I just found this answer from @tony-d with a bench code to test virtual function call overhead. I checked is benchmark using g++
:
$ g++ -O2 -o vdt vdt.cpp -lrt
$ ./vdt
virtual dispatch: 150000000 0.128562
switched: 150000000 0.0803207
overheads: 150000000 0.0543323
...
I got better performance that his (ratio is about 2), but then I checked with clang
:
$ clang++-3.7 -O2 -o vdt vdt.cpp -lrt
$ ./vdt
virtual dispatch: 150000000 0.462368
switched: 150000000 0.0569544
overheads: 150000000 0.0509332
...
Now the ratio goes up to about 70!
I then noticed the -lrt
command line argument, and after a bit of googling about librt
I tried without it for g++
and clang
:
$ g++ -O2 -o vdt vdt.cpp
$ ./vdt
virtual dispatch: 150000000 0.4661
switched: 150000000 0.0815865
overheads: 150000000 0.0543611
...
$ clang++-3.7 -O2 -o vdt vdt.cpp
$ ./vdt
virtual dispatch: 150000000 0.155901
switched: 150000000 0.0568319
overheads: 150000000 0.0492521
...
As you can see, the performance are swaped.
From what I found about librt
, it is needed for clock_gettime
and other related time computation (maybe I am wrong, correct me in this case!) but the code compiles fine without -lrt
, and the time seems correct from what I see.
Why does linking / not linking librt
affects that code so much?
Informations about my system and compilers:
$ g++ --version
g++-5 (Ubuntu 5.3.0-3ubuntu1~14.04) 5.3.0 20151204
Copyright (C) 2015 Free Software Foundation, Inc.
$ clang++-3.7 --version
Debian clang version 3.7.1-svn254351-1~exp1 (branches/release_37) (based on LLVM 3.7.1)
Target: x86_64-pc-linux-gnu
Thread model: posix
$ uname -a
Linux ****** 3.13.0-86-generic #130-Ubuntu SMP Mon Apr 18 18:27:15 UTC 2016 x86_64 x86_64 x86_64 GNU/Linux
I would guess that is connected with oprimizer (if -lrt is specified, because of trying to link with the library the optimizer has more data and can optimize differently).
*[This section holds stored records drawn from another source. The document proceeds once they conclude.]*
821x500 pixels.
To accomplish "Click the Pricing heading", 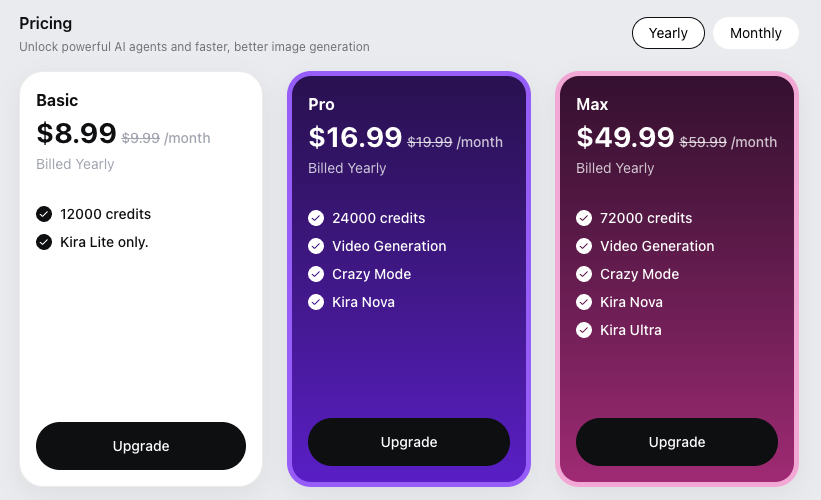I will point(46,23).
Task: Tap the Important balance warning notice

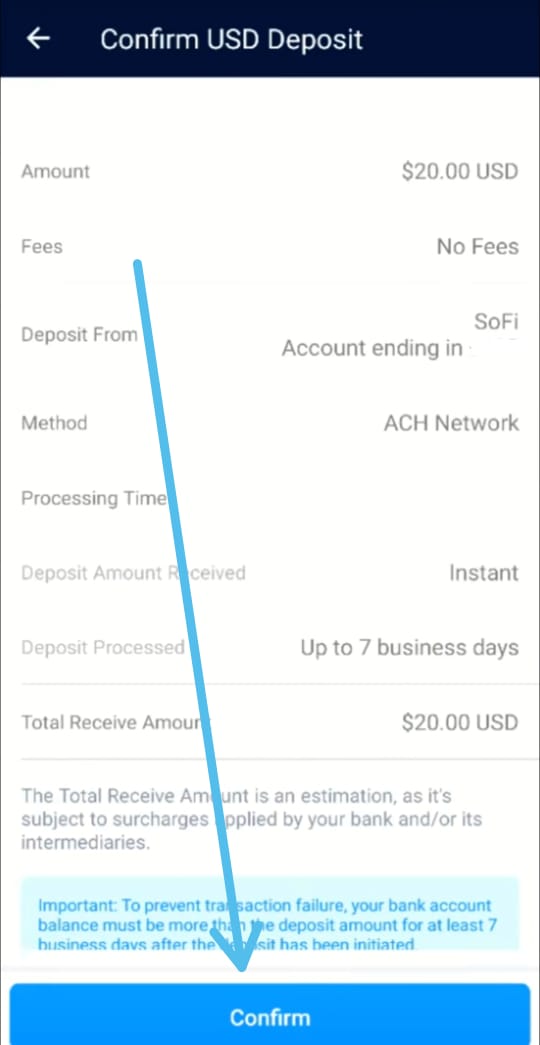Action: (269, 914)
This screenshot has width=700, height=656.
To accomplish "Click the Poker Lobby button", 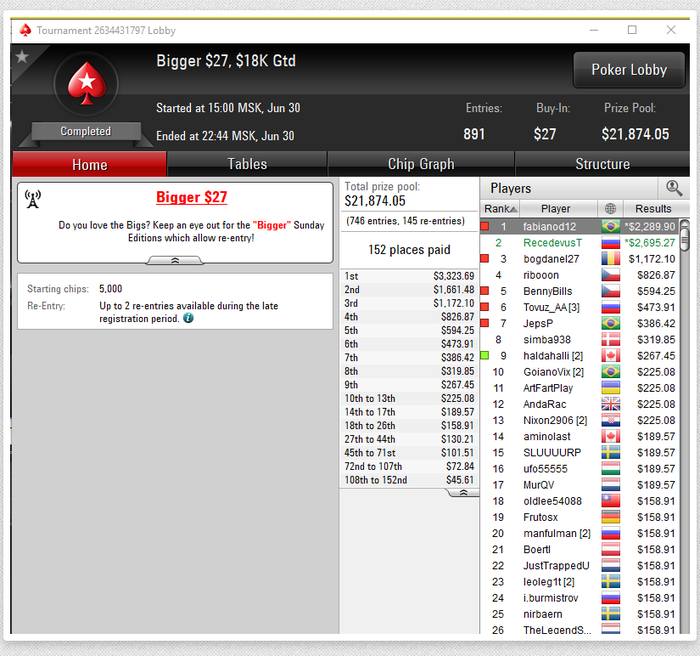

As for the differences, with my g++ (4.8.4) I have the same results with and without -lrt, but clang (3.4.-lubuntu3) there is a difference. I tried to run this through perftools statistics with the folloving results:
What I can see that there is some difference in branch prediction (branch-misses) in clang (that again to the optimizer).